Neonatal macrophages express elevated levels of interleukin-27 that oppose immune responses.
Kraft JD, et al.
Immunology. 2013 Mar 6.
Microbial infections are a major cause of infant mortality worldwide as a result of impaired immune defenses in this population. The nature of this work was to further understand the mechanistic limitations of the neonatal and infant immune response. Interleukin (IL)-27 is a heterodimeric cytokine of the IL-12 family that is produced primarily by antigen presenting cells and is immunosuppressive toward a variety of immune cell types. Here we show that IL-27 gene expression is elevated in cord blood-derived macrophages relative to macrophages originating from healthy adults. We also evaluated the duration in which elevated IL-27 gene expression may impact immune responses in mice. Age-dependent analysis of IL-27 gene expression indicated that levels of IL-27 remain significantly elevated throughout infancy and then declined in adult mice. Flow cytometric analysis of intracellular cytokine-stained splenocytes further confirmed these results. IL-27 may be induced during pregnancy to contribute to the immunosuppressive environment at the fetal-maternal interface since we demonstrate dose-responsive gene expression to progesterone in macrophages.
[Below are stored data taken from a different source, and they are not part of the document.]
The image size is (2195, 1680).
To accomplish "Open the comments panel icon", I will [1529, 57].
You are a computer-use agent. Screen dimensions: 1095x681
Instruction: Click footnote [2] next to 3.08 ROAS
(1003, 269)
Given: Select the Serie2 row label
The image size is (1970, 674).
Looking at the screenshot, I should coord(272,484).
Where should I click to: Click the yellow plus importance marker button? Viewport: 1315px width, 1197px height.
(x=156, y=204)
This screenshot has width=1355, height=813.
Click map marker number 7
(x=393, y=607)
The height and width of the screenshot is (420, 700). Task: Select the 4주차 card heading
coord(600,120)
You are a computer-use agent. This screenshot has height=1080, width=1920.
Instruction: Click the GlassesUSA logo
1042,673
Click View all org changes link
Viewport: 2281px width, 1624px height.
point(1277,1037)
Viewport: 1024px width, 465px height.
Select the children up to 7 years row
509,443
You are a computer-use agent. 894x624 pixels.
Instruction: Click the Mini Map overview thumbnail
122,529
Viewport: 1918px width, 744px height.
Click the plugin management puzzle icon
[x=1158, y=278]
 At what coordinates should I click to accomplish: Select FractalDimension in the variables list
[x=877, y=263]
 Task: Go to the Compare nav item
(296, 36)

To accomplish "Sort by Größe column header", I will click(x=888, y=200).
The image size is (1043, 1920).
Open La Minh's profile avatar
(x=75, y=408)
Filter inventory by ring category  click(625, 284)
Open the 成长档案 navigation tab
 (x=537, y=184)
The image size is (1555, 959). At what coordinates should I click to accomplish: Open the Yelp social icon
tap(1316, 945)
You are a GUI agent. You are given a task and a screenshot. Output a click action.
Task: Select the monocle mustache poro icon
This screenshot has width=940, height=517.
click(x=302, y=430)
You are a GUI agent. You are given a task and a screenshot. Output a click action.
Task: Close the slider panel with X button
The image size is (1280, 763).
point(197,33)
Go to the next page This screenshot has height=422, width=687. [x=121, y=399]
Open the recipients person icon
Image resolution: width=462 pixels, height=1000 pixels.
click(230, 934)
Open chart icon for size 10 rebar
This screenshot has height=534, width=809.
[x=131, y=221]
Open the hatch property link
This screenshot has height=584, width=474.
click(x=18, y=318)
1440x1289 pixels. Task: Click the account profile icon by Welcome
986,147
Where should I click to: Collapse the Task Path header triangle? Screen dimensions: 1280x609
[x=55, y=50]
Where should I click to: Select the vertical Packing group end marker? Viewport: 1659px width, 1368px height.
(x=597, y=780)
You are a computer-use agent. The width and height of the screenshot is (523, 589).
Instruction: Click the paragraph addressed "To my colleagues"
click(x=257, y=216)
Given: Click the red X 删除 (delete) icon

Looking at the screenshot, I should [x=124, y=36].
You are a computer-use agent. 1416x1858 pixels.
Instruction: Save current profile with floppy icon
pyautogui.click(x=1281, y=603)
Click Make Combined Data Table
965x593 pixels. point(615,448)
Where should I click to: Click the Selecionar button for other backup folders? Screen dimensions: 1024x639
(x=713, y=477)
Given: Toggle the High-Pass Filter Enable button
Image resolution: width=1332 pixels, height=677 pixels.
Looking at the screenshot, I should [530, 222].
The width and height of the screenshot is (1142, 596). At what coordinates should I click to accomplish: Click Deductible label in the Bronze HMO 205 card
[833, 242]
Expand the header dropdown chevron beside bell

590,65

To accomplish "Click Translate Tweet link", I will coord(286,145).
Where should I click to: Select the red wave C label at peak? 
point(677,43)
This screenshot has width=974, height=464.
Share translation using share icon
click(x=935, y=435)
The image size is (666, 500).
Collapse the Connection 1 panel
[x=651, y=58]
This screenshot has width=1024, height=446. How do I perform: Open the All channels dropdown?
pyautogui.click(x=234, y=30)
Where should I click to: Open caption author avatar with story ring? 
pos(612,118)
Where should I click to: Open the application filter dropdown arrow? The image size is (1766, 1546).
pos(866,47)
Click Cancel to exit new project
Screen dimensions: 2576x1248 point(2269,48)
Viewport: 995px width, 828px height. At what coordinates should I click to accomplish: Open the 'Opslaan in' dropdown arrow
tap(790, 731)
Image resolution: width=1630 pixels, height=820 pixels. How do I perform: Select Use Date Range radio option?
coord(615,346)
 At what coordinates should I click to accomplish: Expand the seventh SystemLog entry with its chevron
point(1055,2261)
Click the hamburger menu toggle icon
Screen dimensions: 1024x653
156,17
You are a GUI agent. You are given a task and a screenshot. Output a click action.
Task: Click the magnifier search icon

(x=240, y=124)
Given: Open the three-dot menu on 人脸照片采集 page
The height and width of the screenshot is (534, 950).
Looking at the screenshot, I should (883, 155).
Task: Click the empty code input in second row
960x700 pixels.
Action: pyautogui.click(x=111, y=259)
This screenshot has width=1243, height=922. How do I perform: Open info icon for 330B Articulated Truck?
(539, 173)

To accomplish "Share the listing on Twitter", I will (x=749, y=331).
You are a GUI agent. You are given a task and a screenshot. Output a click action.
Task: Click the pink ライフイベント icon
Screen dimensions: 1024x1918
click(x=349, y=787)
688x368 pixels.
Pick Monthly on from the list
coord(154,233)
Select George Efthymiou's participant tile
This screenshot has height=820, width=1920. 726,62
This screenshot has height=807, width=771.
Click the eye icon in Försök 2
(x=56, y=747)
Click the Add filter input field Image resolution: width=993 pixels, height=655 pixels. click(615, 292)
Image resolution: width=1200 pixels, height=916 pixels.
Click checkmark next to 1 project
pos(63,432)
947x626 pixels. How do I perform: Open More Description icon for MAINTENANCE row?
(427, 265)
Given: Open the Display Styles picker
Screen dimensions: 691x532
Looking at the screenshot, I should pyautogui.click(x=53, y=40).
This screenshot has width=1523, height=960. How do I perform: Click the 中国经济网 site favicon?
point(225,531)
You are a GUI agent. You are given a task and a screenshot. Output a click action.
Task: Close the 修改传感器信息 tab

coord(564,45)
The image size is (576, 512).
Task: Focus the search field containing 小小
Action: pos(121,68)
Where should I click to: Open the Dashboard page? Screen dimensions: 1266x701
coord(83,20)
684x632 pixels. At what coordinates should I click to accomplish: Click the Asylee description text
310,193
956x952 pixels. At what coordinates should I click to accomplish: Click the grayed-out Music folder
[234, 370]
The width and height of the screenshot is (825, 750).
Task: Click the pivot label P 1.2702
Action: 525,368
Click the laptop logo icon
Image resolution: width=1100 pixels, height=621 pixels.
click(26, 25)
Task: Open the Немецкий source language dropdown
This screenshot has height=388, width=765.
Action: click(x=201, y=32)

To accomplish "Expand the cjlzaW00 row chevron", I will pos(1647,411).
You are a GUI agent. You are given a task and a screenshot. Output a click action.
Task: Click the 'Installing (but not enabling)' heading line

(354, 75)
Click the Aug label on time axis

Neutralization of IL-27 in neonatal macrophages improved the ability of these cells to limit bacterial replication. Moreover, neutralization of IL-27 during incubation with the Mycobacterium bovis BCG vaccine augmented the level of interferon (IFN)-γ elicited from allogeneic CD4(+) T lymphocytes. This suggests that blocking IL-27 during vaccination and infection may improve immune responses in newborn and infant populations. Furthermore, mice will be a suitable model system to further address these possibilities
Source: Department of Pathology, Microbiology, and Immunology, University of South Carolina School of Medicine, Columbia, South Carolina.